I've never had ports swap names on a reboot, but I have seen it after a kernel upgrade. I've seem Mac servers with small tree cards also do it after an OS upgrade.
This 'solves' one problem but creates another.
Yes, sometimes in a multi-homed server, the ordering gets confusing. *however* if trying to write a script to operate on a range of heterogeneous systems, 'eth0', etc is more likely to work than 'em0','pci0',etc. Most places that do have confusing names compensate by one of the following:
-Using ethtool to see what driver manages it and deal with it that way (basically mimicking this design), but this has the same issues, which lead many places to do the second option.
-Detecting what subnet they are via DHCP and using that information to find the 'right' nic for something or other.
In multi-homed systems, the bios-dictated topology is usually less important than the IP topology.
XML is like violence. If it doesn't solve the problem, use more.
How about a compromise? Keep the ethX names, but use the proposed scheme to have an unambiguous order in which the names are assigned.

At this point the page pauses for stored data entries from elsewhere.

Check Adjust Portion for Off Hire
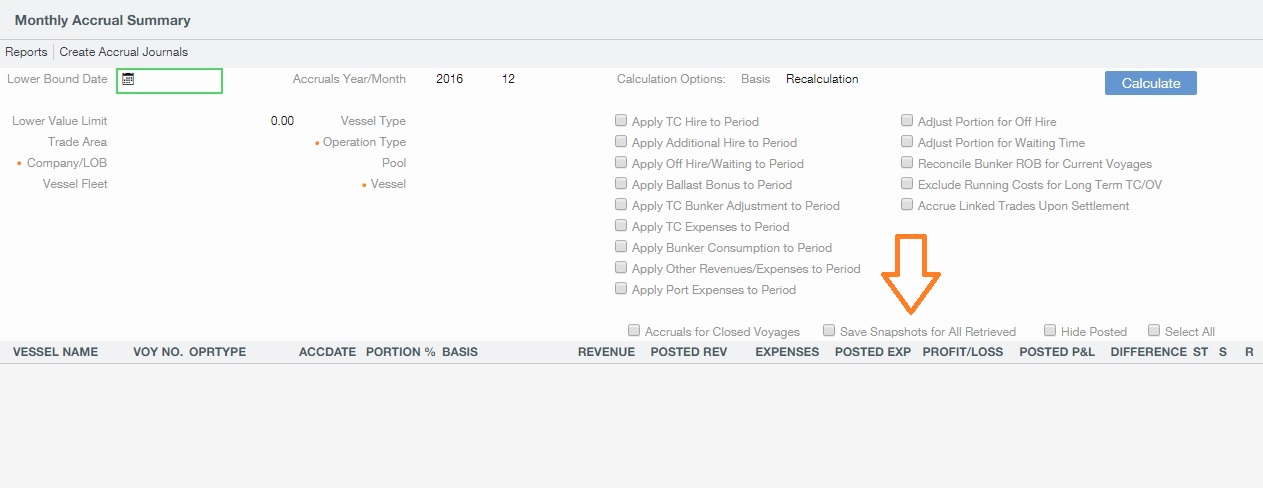 [x=907, y=121]
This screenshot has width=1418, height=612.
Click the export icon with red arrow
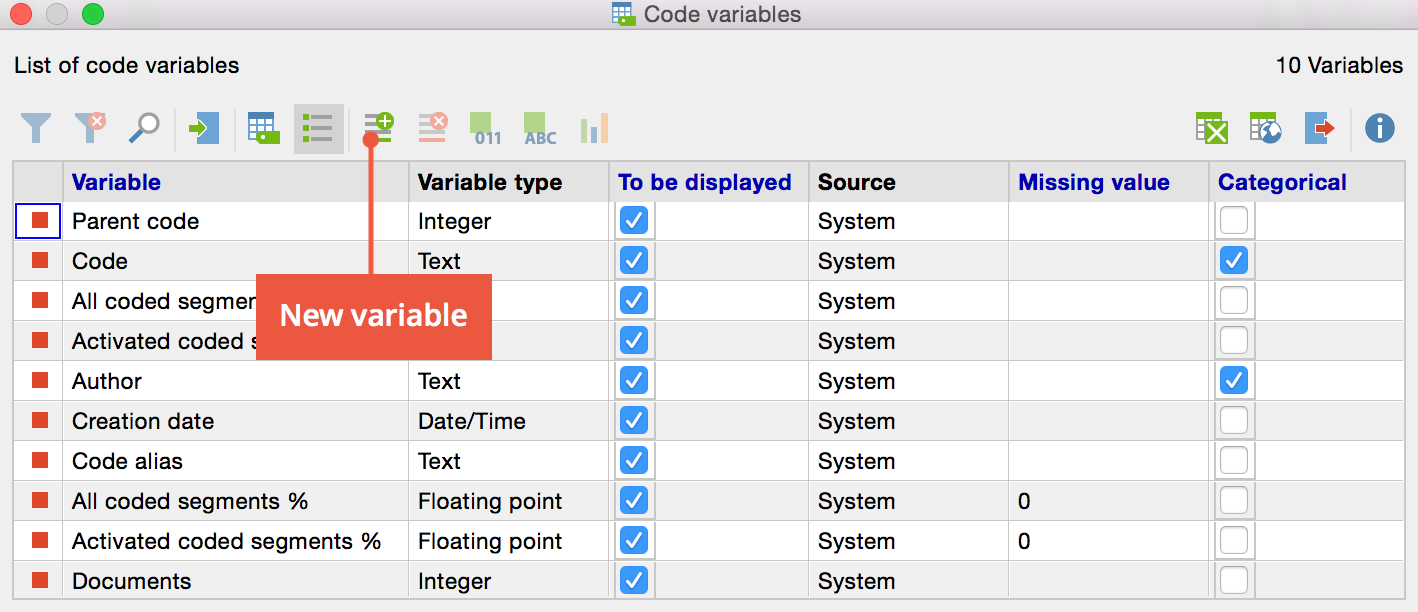tap(1320, 128)
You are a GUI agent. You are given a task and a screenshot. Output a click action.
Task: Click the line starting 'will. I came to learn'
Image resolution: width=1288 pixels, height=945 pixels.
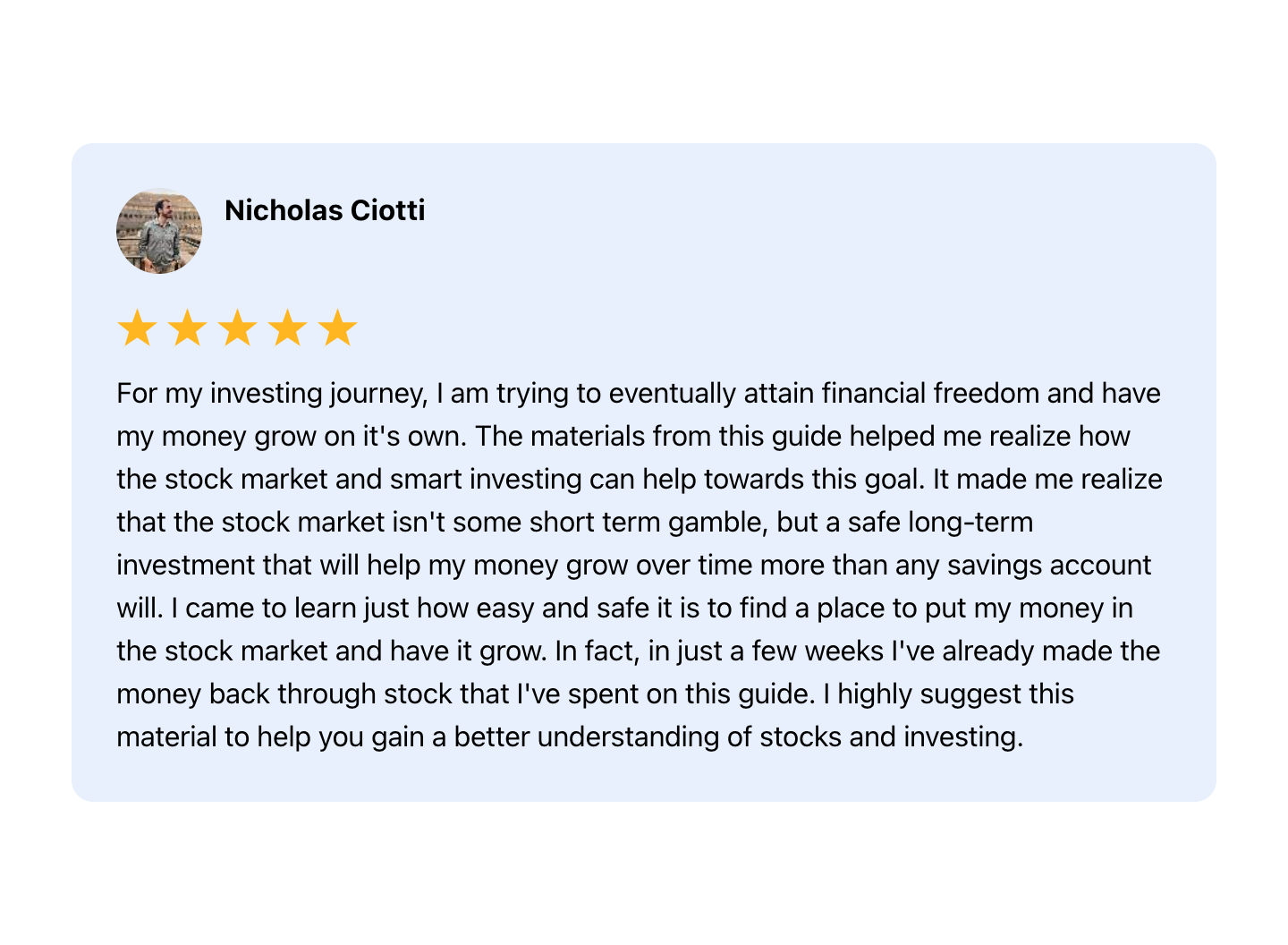click(x=624, y=609)
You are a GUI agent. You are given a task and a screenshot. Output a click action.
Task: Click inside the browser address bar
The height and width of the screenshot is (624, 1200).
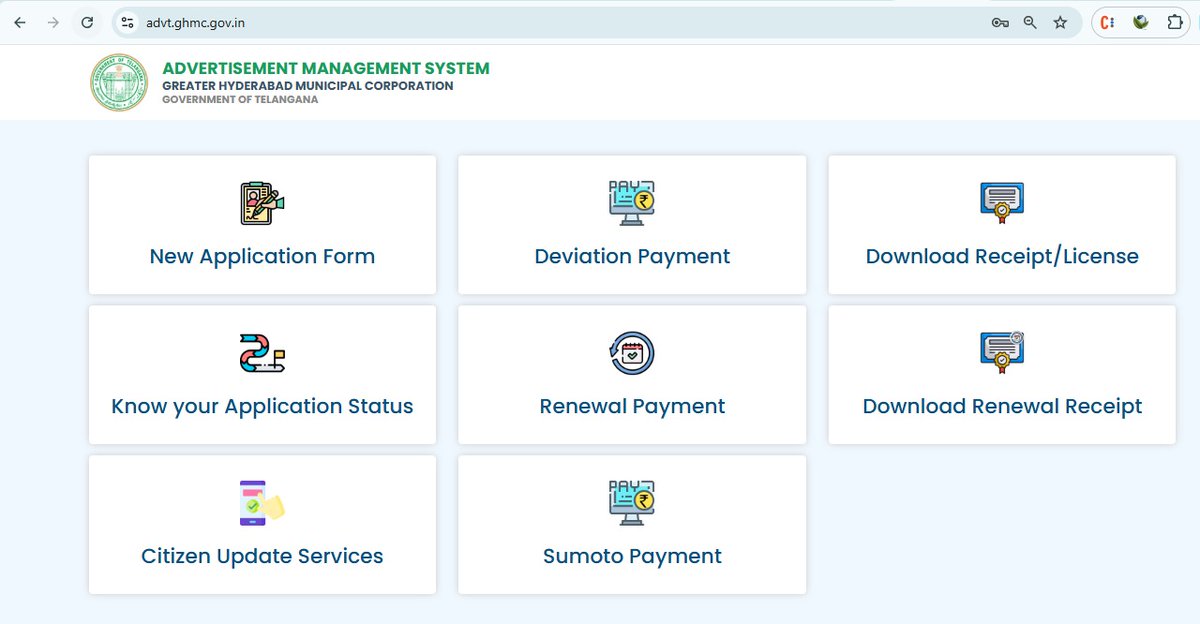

"Education is not the filling of a pail, but the lighting of a fire." -- William Butler Yeats
There are plenty of posts here about hardwired interfaces. Survey seems to say that udev and /dev/disk/by-id/ current provide enough flexibility.
Is it possible to say the same of wireless networks, given the rapidly evolving environment we're part of? I say we should focus on the dynamic nature of wireless, and handle device naming, prioritization. security and routing.
Can we take a look at how these things work and fix these entwanglements? (TM)
Like the healthcare debate, lets fix whats broken, not re-invent the whole magilla.
I prefer having greater clarity and visibility into which dev is which specific piece of hardware.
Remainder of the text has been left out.